-- Start of Dataset content --
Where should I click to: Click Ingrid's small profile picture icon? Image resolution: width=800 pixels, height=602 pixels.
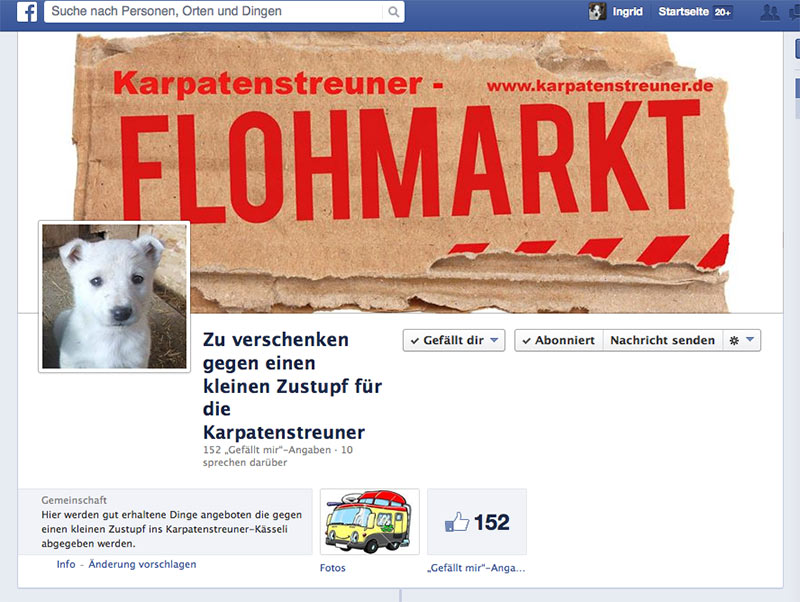pyautogui.click(x=597, y=12)
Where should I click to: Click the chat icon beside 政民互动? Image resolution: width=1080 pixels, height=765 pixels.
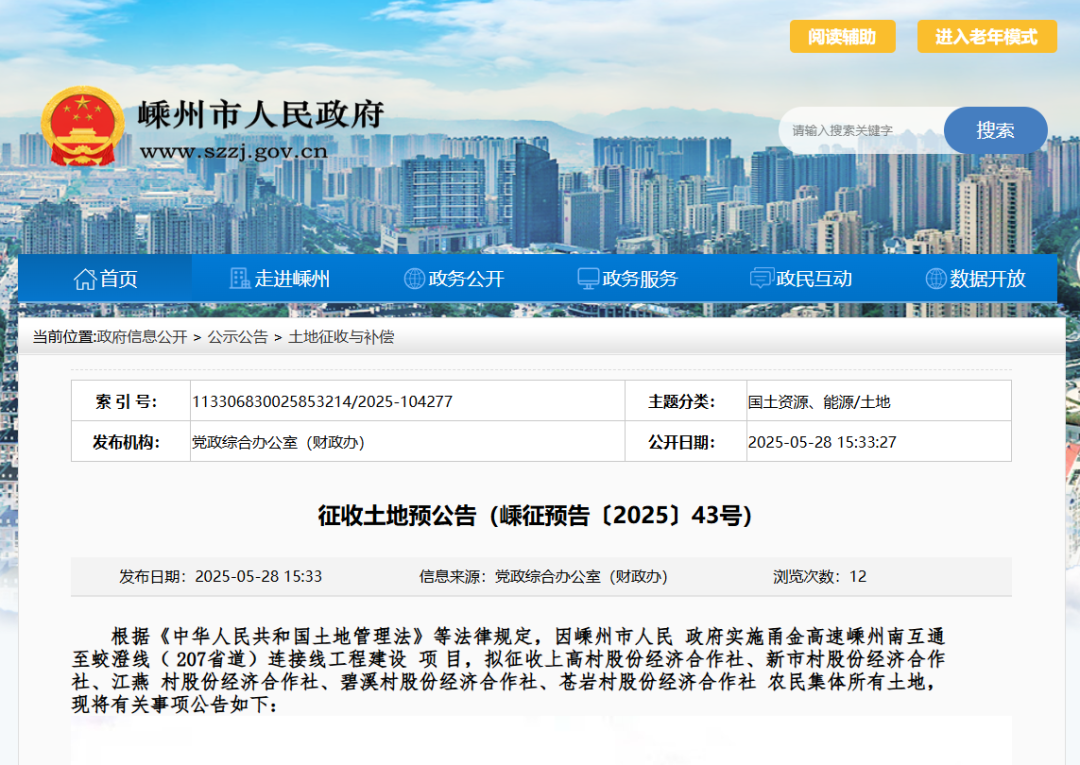[761, 279]
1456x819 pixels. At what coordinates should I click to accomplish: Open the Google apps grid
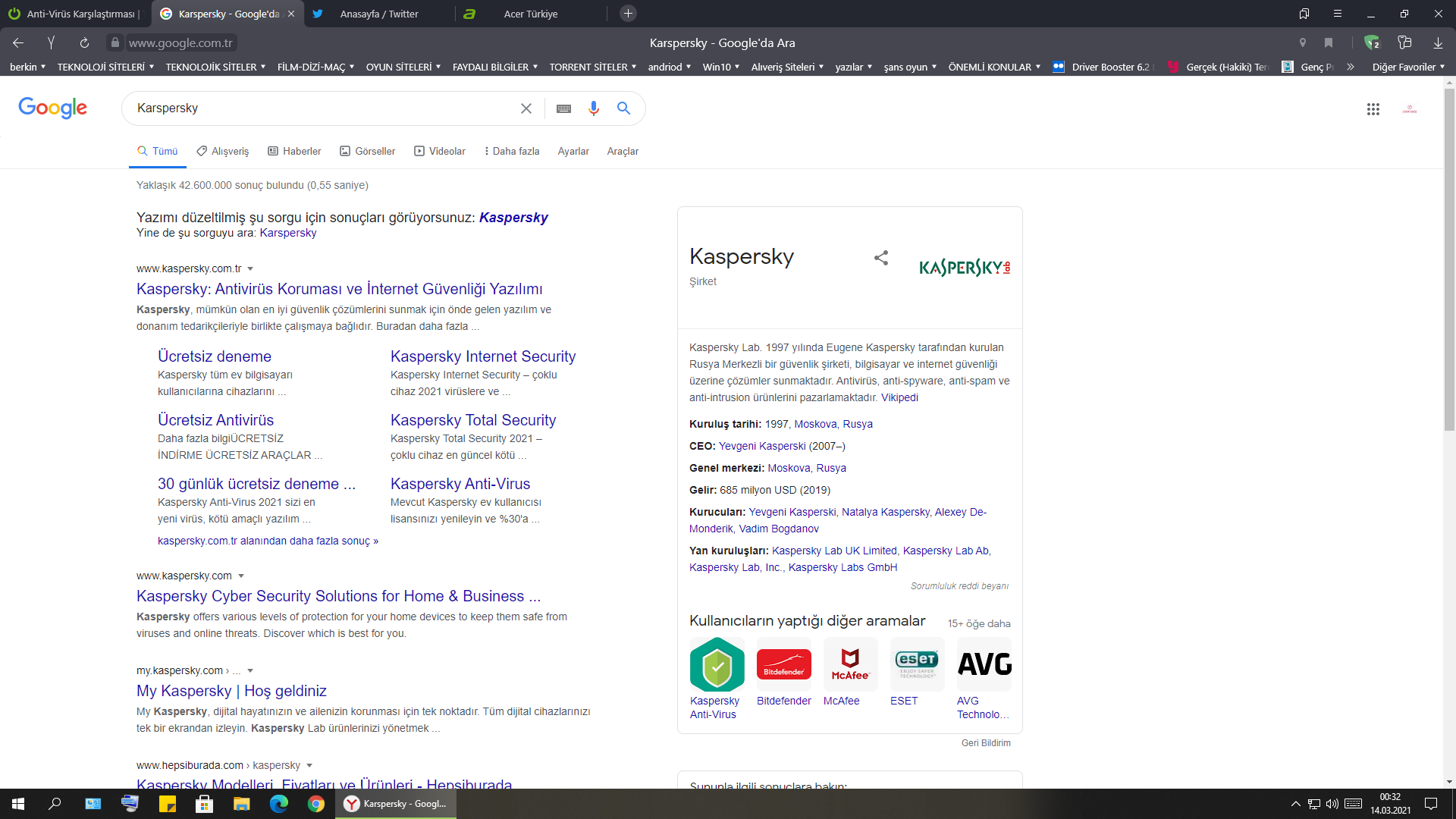pyautogui.click(x=1373, y=109)
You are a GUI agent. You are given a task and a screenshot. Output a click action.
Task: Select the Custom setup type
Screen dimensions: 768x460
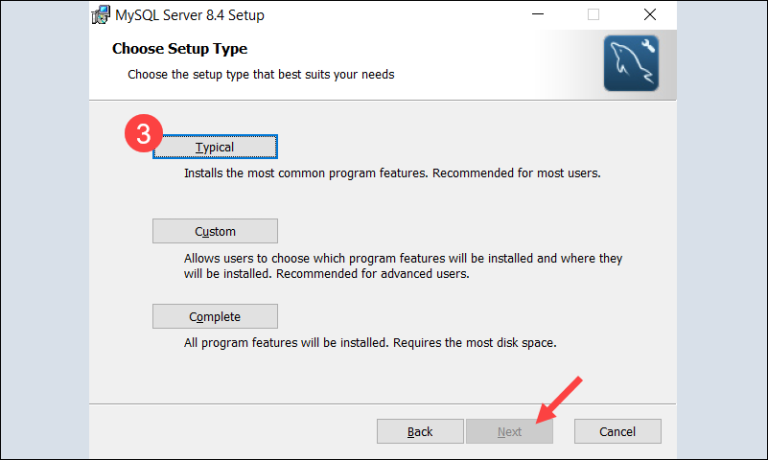[215, 231]
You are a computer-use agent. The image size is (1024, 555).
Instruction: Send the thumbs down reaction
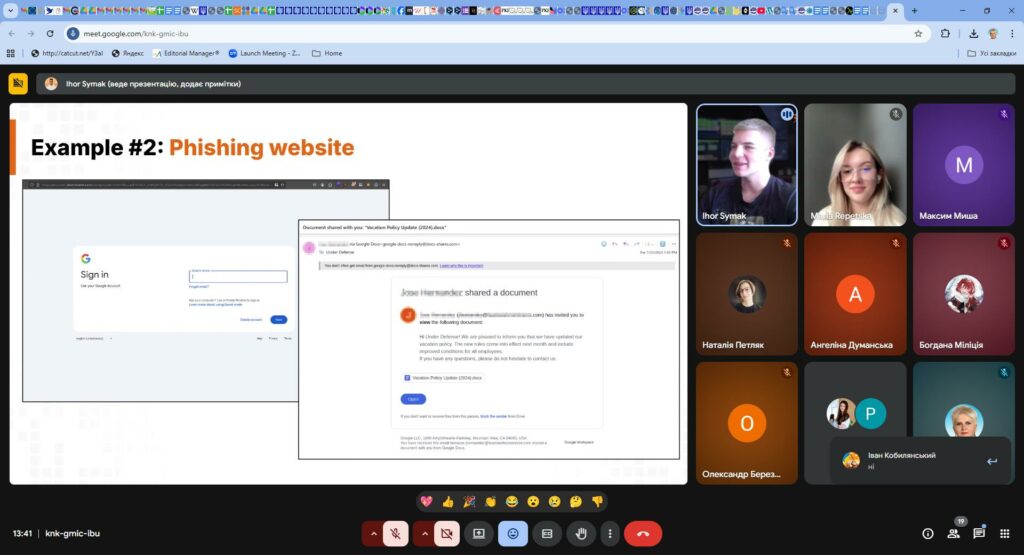(597, 501)
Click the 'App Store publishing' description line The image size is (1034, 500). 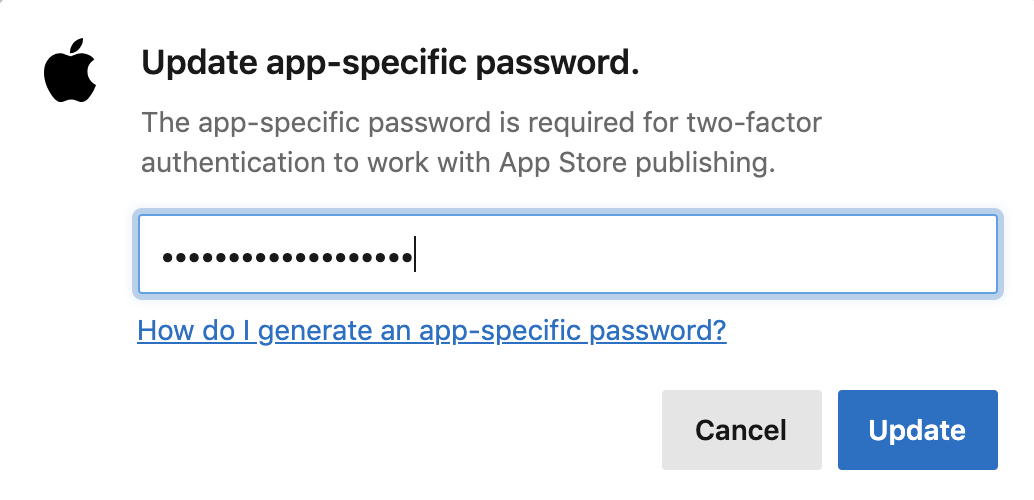[458, 162]

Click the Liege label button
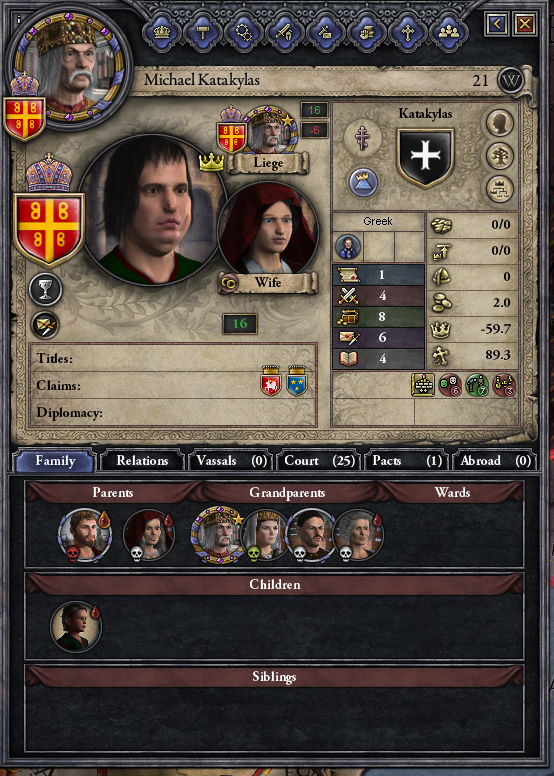[x=268, y=163]
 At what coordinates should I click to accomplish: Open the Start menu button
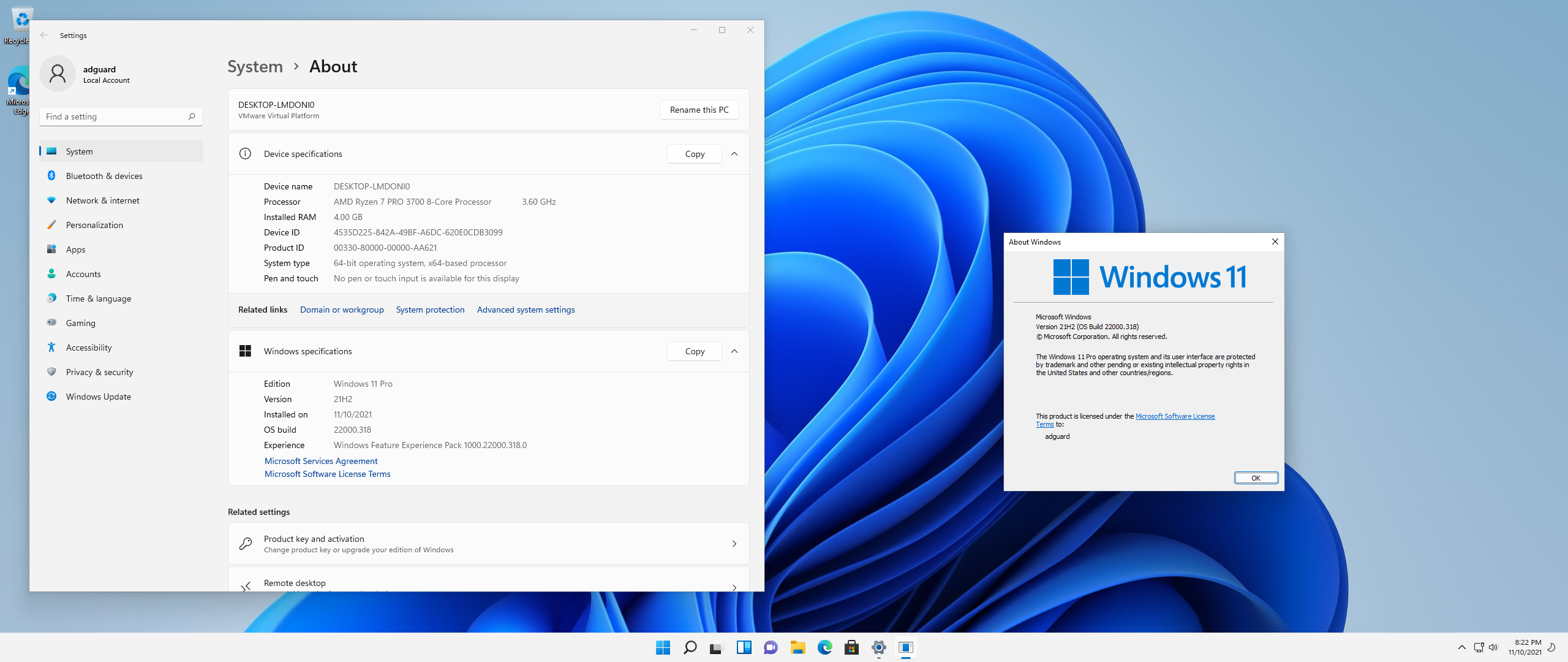pyautogui.click(x=663, y=647)
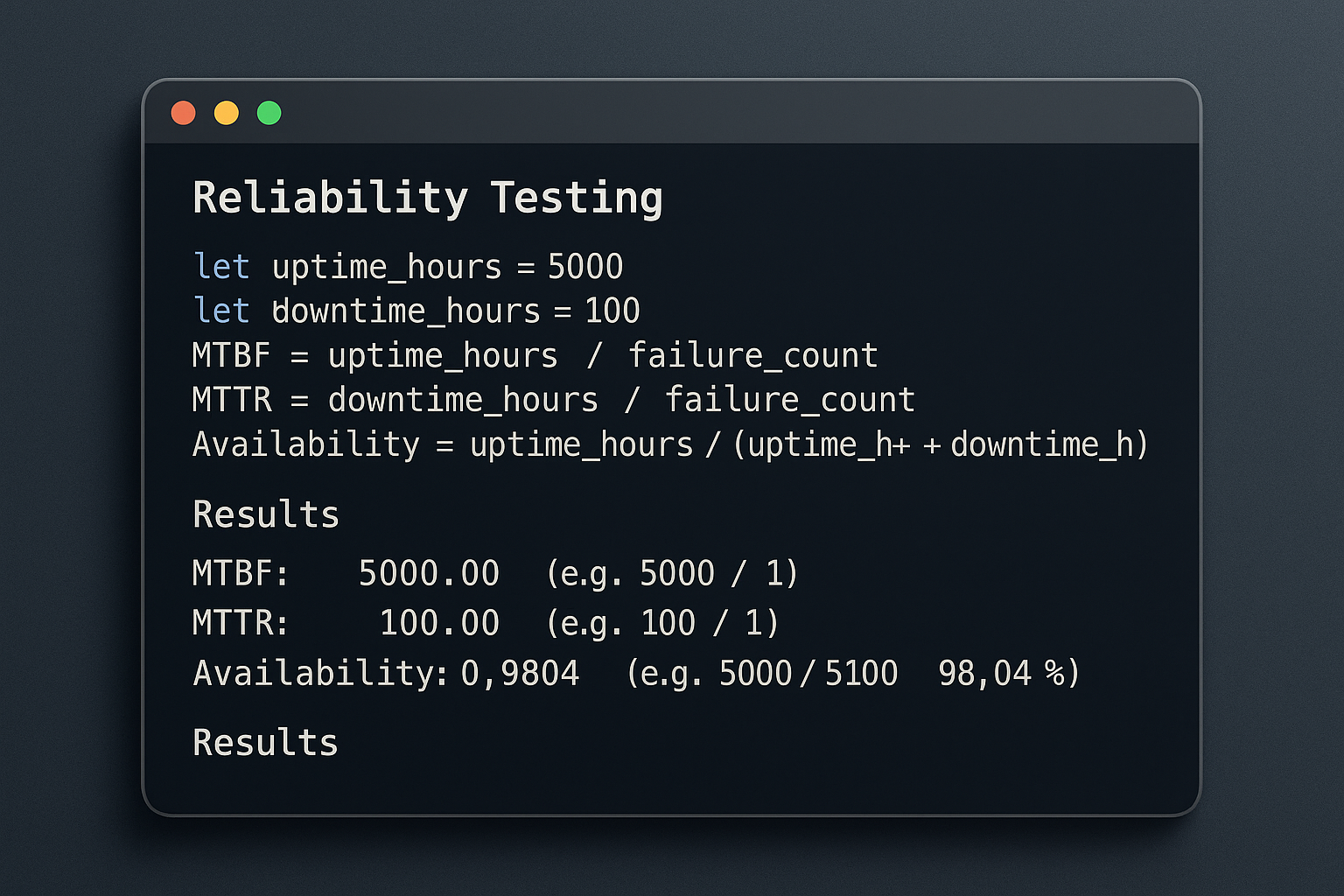Click the let keyword before downtime_hours

tap(221, 311)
-- End of Dataset content --
(Problem requirements)
Copy the records exactly, beginning at the line that contains "At what coordinates should I click to accomplish: Open the Start" and continuing through the end of the records, and leave out the pictures.

(Written solution)
 At what coordinates should I click to accomplish: Open the Start menu button
pyautogui.click(x=663, y=647)
Click the let keyword before downtime_hours

tap(221, 311)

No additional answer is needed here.